After following Chuck Hagel’s Senate confirmation hearings and reading Daniel McCarthy’s thoughtful post asking “Can a Realist be a Republican?”, I want to remind TAC readers and others that they should not confuse a realist global strategy with a non-interventionist (or anti-interventionist) foreign policy.

In fact, for much of the Cold War and its aftermath, Republican foreign policy was synonymous with realism. It reflected an emphasis on protecting U.S. national interest measured in terms of military and economic power and dealing with the world as it is, as opposed to a preoccupation with transforming the existing international system based on American principles of liberal democracy.

It was never an either/or choice of course, but Republican administrations’ default foreign-policy position has historically been realism, which never precluded military intervention abroad or opposed the formation of alliances with foreign nations.
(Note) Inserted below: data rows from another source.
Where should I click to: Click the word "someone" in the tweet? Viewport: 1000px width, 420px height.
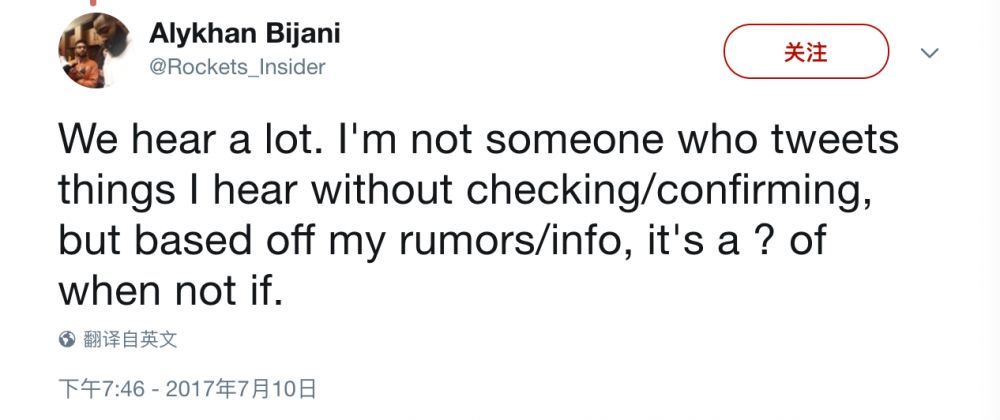[575, 140]
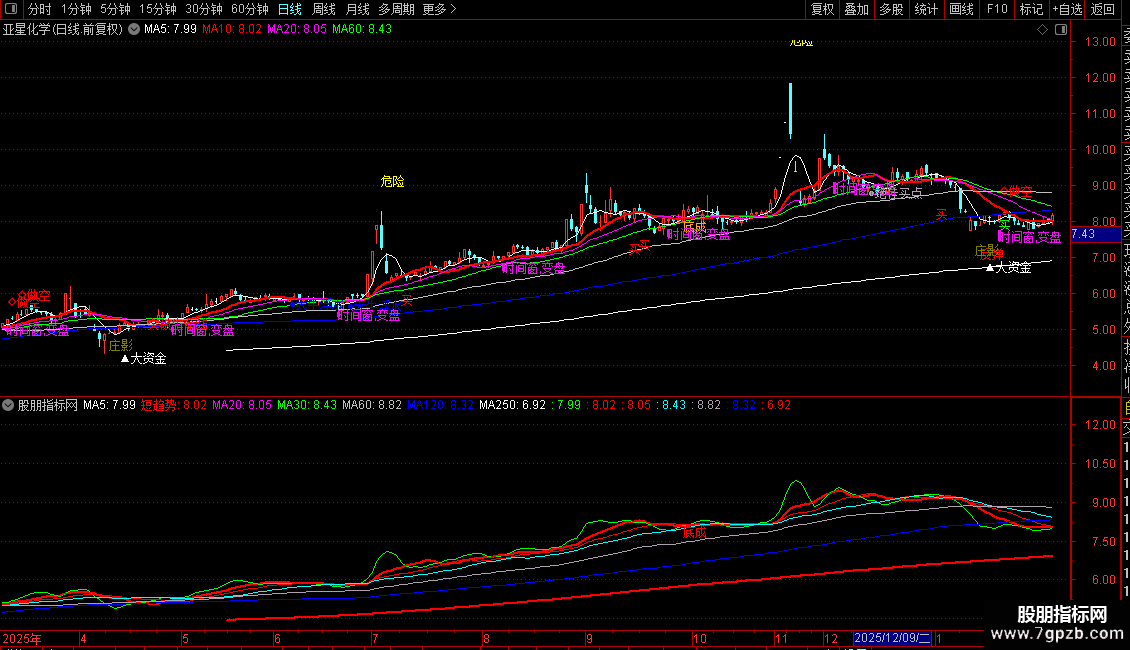The image size is (1130, 650).
Task: Open F10 company information
Action: pyautogui.click(x=997, y=9)
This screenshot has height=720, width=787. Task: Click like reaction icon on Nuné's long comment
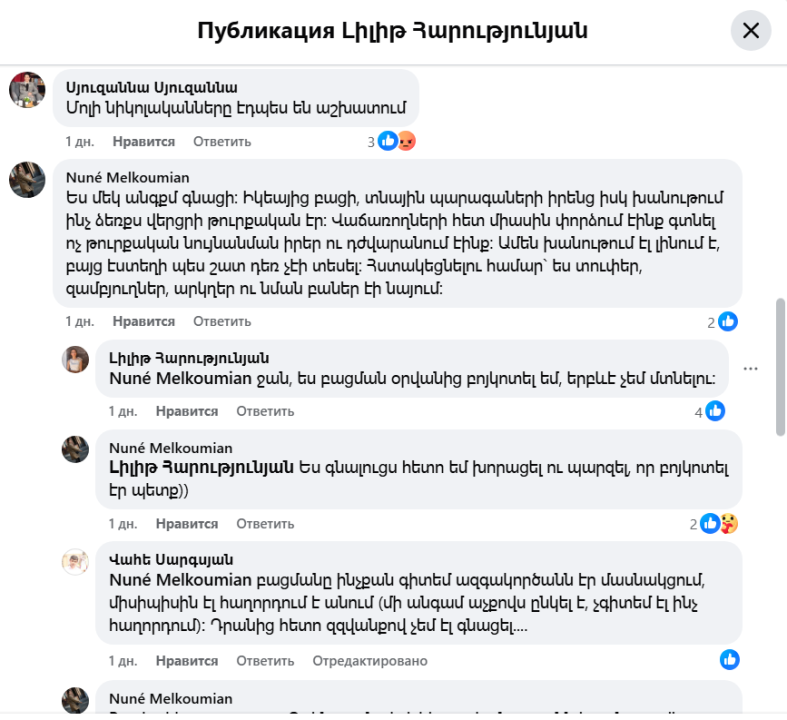click(x=728, y=322)
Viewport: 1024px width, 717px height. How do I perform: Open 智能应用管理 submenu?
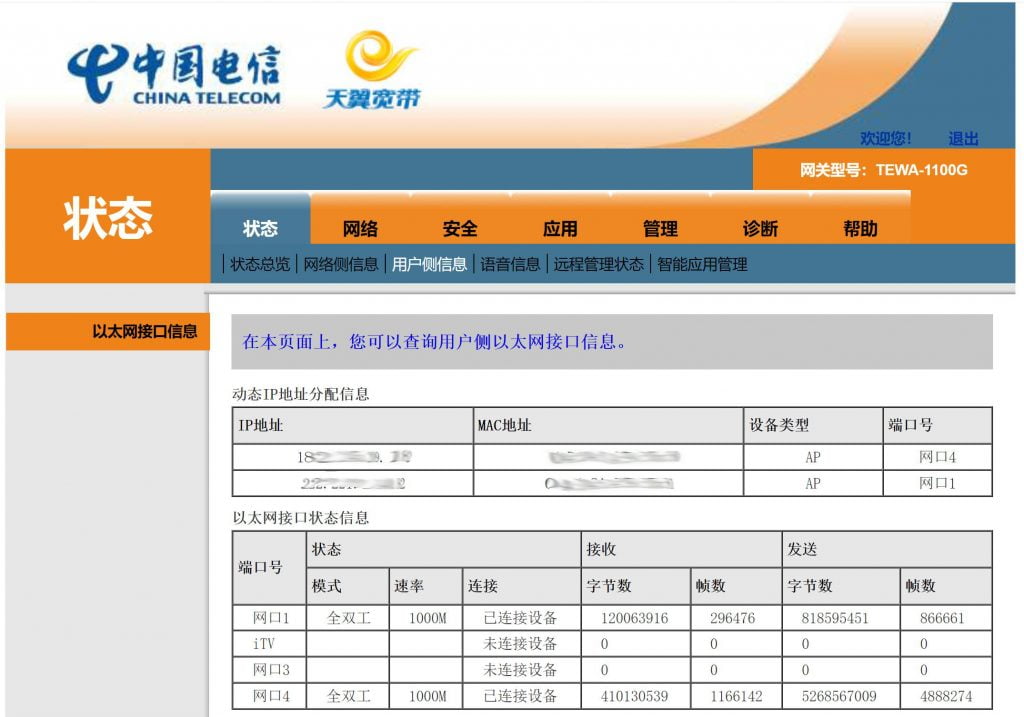[702, 264]
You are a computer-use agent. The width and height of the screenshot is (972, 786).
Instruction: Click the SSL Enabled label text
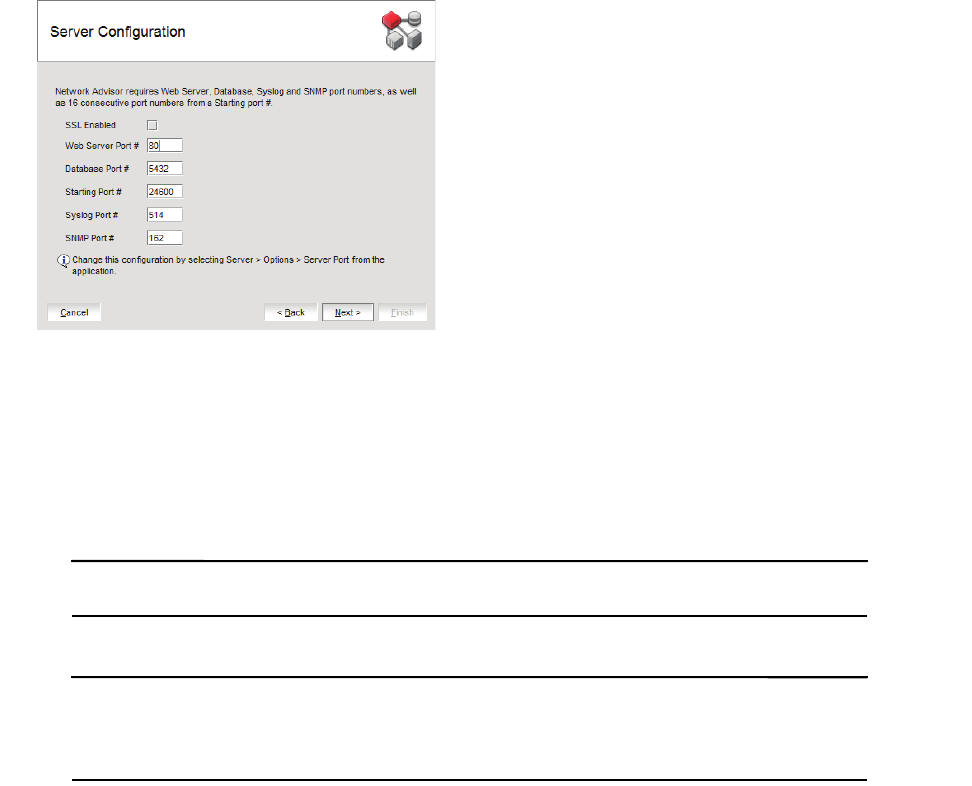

The realists stressed that this extensive involvement in world affairs should be driven more by hard-core nationalism and less by the kind of vague universal principles that Oliver Stone (among others) argues should have guided U.S. diplomacy and national security (like sharing U.S. atomic secrets with the Soviets).

Indeed, as scholar Colin Dueck proposes in his Hard Line: The Republican Party and US Foreign Policy Since World War II Republican and conservative foreign policy post-World War II was very hawkish and nationalist in contrast with the earlier more anti-interventionist approach of Republican Robert Taft.

And I doubt very much that even President Dwight Eisenhower, who is now being romanticized as a prudent Republican foreign-policy president (one whose secretary of state bashed containment and called for rolling-back communism and employing tactical nuclear weapons), would have found it un-American to deploy drones around the world or to allow enhanced interrogation techniques.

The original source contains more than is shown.